Siyaset okumalarında olağan tahminlerin yanı sıra "sürpriz"
olarak nitelenebilecek gelişmelere de hazırlıklı olmak
gerekiyor.
7 Haziran seçimlerinde siyasi zeminde gözlenen kırılma, "lokal ve
dönemsel mi?" yoksa siyasetin yeniden inşasına yol açacak kadar
"büyük ve sürekli mi?"
1 Kasım seçimleri bu kritik sorunun cevabını bulmamıza yol açacak
kadar önemli. Zira siyasetin bundan sonra alacağı şekil AK Parti'ye
bağlı. AK Parti'siz bir hükümet kurulamayacağı çok açık.

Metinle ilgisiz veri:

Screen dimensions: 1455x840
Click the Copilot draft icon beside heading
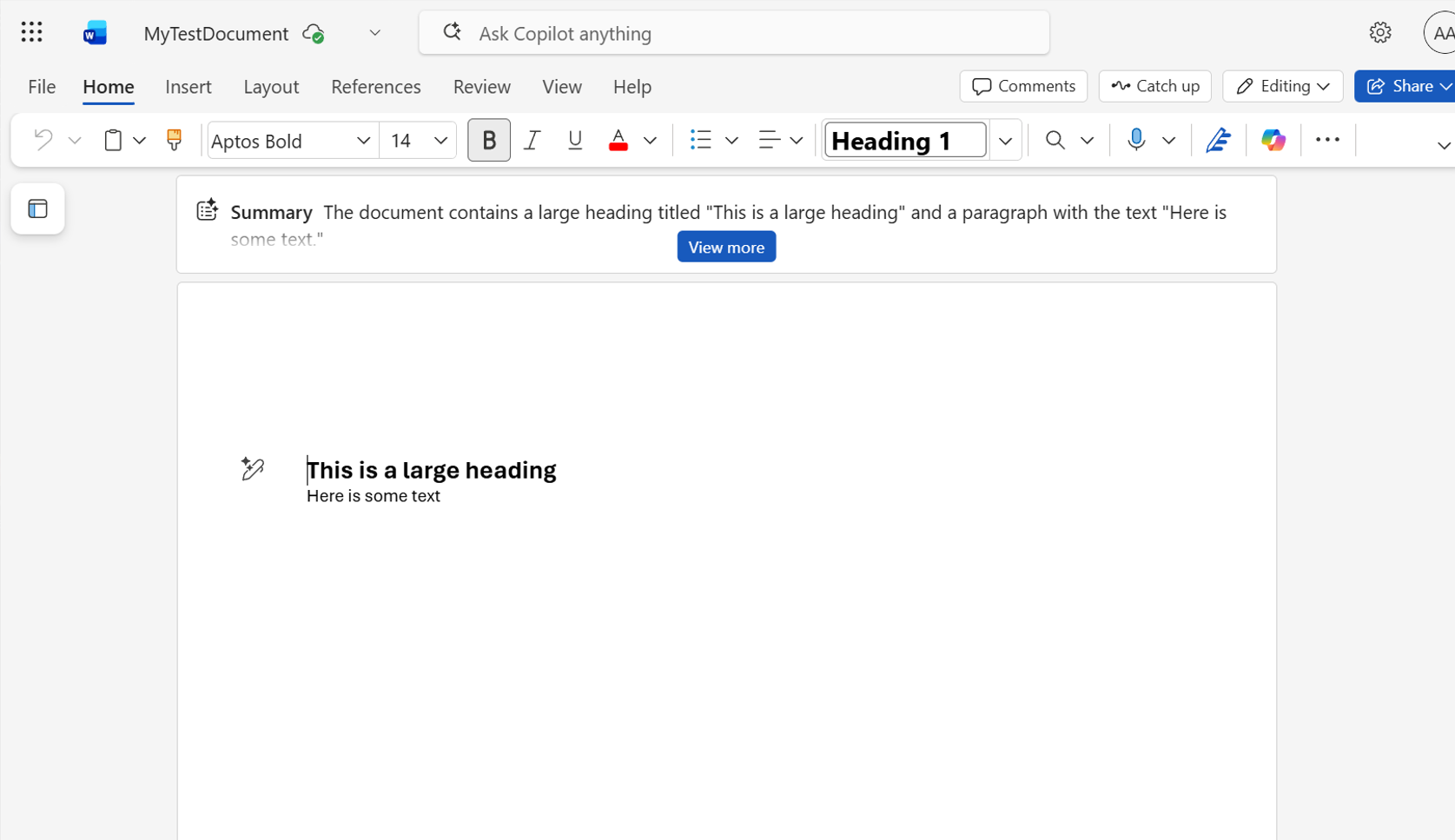[252, 469]
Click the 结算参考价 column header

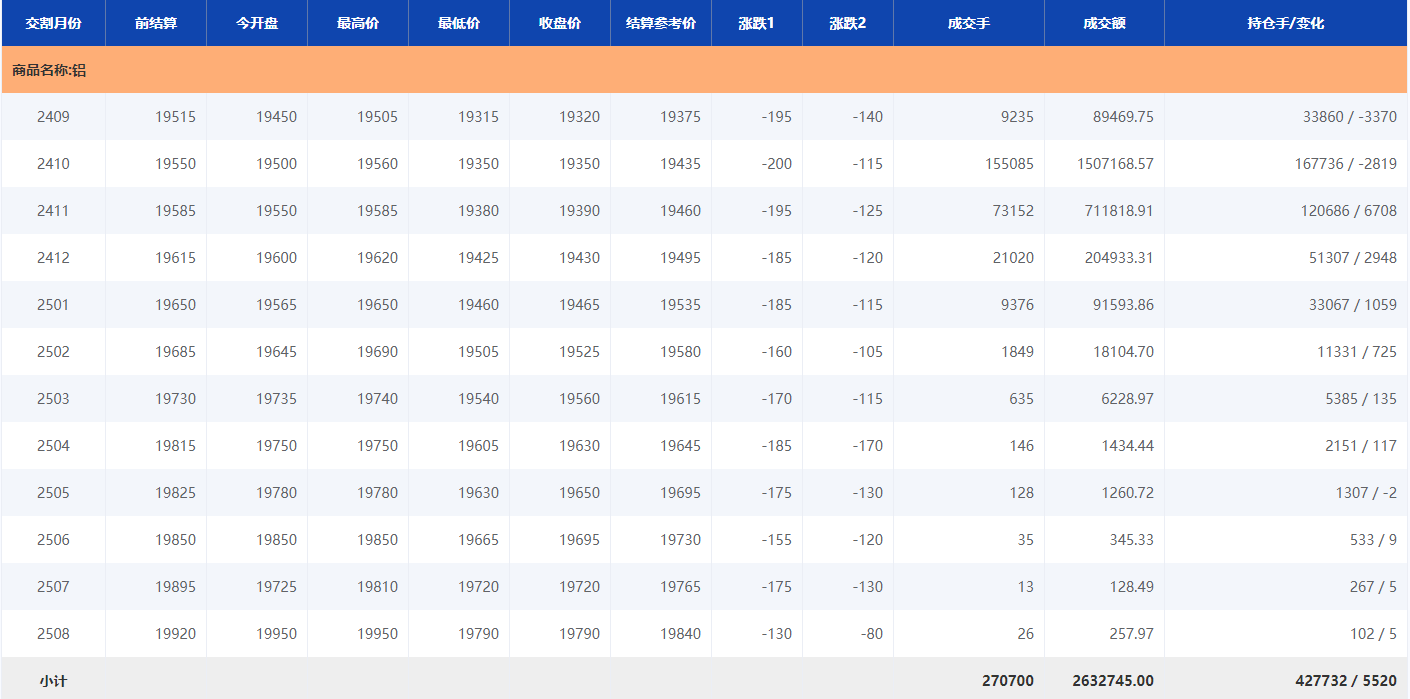click(x=660, y=23)
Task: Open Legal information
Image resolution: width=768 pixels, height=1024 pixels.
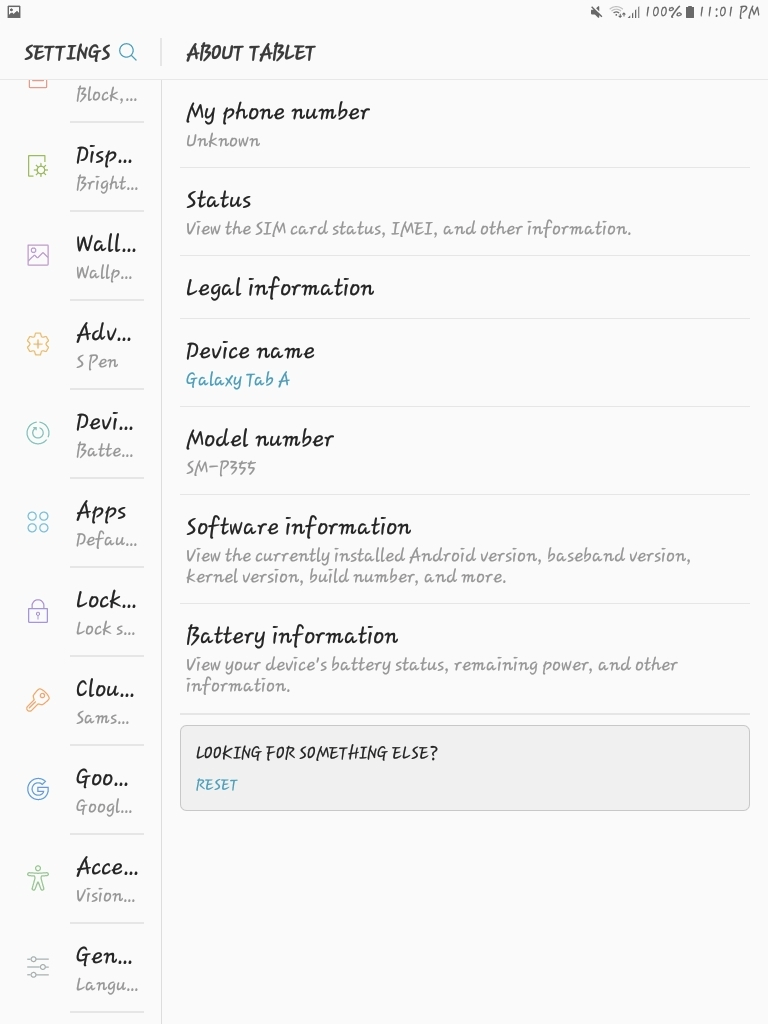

AK
Parti'nin tek başına iktidar olup olamayacağı ise "büyük meydan
okumaları" beraberinde getirmeye aday!
Bugün kimi yorumcular ve kamuoyunun nabzını tutan uzmanlar AK Parti
için ağırlıklı olarak "sınırda iktidar" öngörüsünde bulunuyor. AK
Parti ile sorunlu etkili gruplar ise iştahla "koalisyon"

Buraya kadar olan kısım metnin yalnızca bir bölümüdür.